Maxime Mermoz raconte le jour où il a envoyé valser les dirigeants du Stade-Toulousain

L’ancien trois-quarts centre du Rugby Club Toulonnais, Maxime Mermoz s’est longuement confié dans les colonnes du Midi Olympique de lundi pour évoquer sa carrière de rugbyman.

Ce-dernier a notamment expliqué qu’il ne sortait jamais pour éviter certaines histoires lors des troisièmes mi-temps.

Il affirme d’ailleurs qu’il ne supportait pas l’alcool. Extrait:

“Je sors très rarement et ça m’a d’ailleurs joué des tours dans ma carrière. Les mecs disaient que je me la racontais, que je préférais rester seul, que j’étais nul… Mais l’alcool me rend malade comme un chien, voilà tout. Et puis, les troisièmes mi-temps sont parfois assez primaires : passé une heure du matin, il arrive toujours un truc merdique. Moi, j’aime bien garder un brin de lumière dans le cerveau.”

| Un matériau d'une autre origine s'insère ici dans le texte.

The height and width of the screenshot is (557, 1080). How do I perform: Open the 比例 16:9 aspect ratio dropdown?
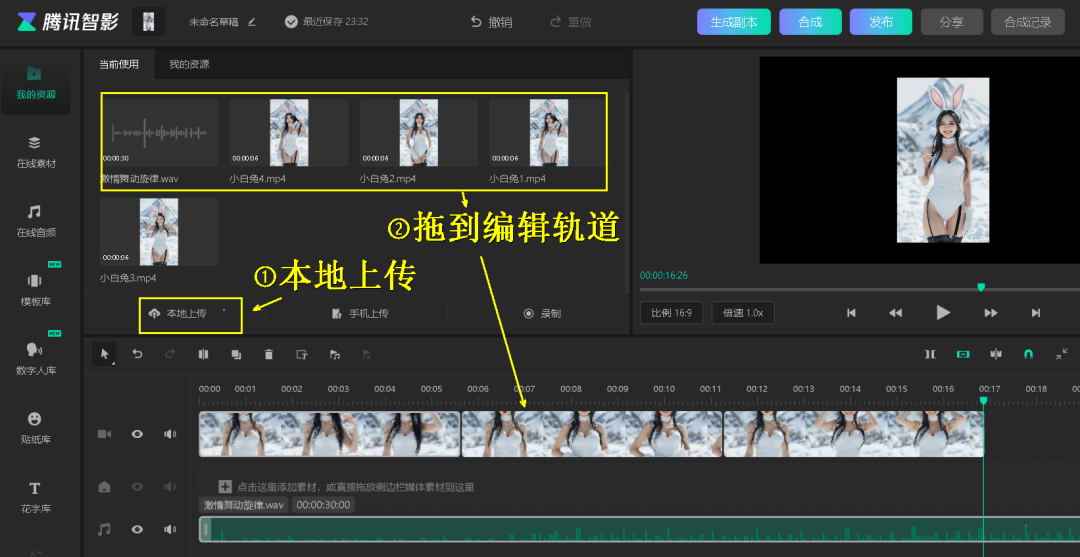(x=671, y=313)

Il regrette de voir certains joueurs se flinguer avec l’alcool. Extrait:

“Chez certains, c’était pourtant devenu une maladie. Ils ont besoin de boire. J’ai parlé avec des coaches qui me disaient : “La femme d’untel a caché l’alcool dans le garage parce qu’il picole comme un trou !” Moi, je n’ai pas cette culture-là. J’ai quitté mes parents à quinze piges et fait d’énormes sacrifices pour devenir professionnel. Je ne voulais pas tout foutre en l’air pour quelques litres de whsiky.”

A plusieurs reprises au cours de sa carrière, il indique s’être senti exclu des groupes qu’il a fréquenté.

Maxime Mermoz ne manque pas de raconter, dans la foulée, le jour où il a envoyé valser les dirigeants du Stade-Toulousain qui lui conseillaient de ne pas s’exposer sur les réseaux sociaux. C’était il y a deux ans, juste avant la fin de sa carrière sportive. Extrait:

“Quand j’étais en rééducation à Toulouse, il y a deux ans, je bossais seul de 8h00 à 15h00 puis je faisais ma vie, je profitais, je postais des photos sur les réseaux sociaux. J’ai alors été convoqué par les dirigeants. Ils m’ont dit : “Ne t’expose pas, Max. Tu es assez intelligent pour comprendre qu’en te voyant ainsi, les gens font des raccourcis.”

J’ai alors répondu : “Vous, vous êtes en tout cas assez cons pour les faires, ces raccourcis ! J’ai 34 ans et je ne vais pas m’excuser de vivre !” Tout ça, le groume me l’a fait payer. Mais ce n’est pas grave. J’ai fait le deuil.”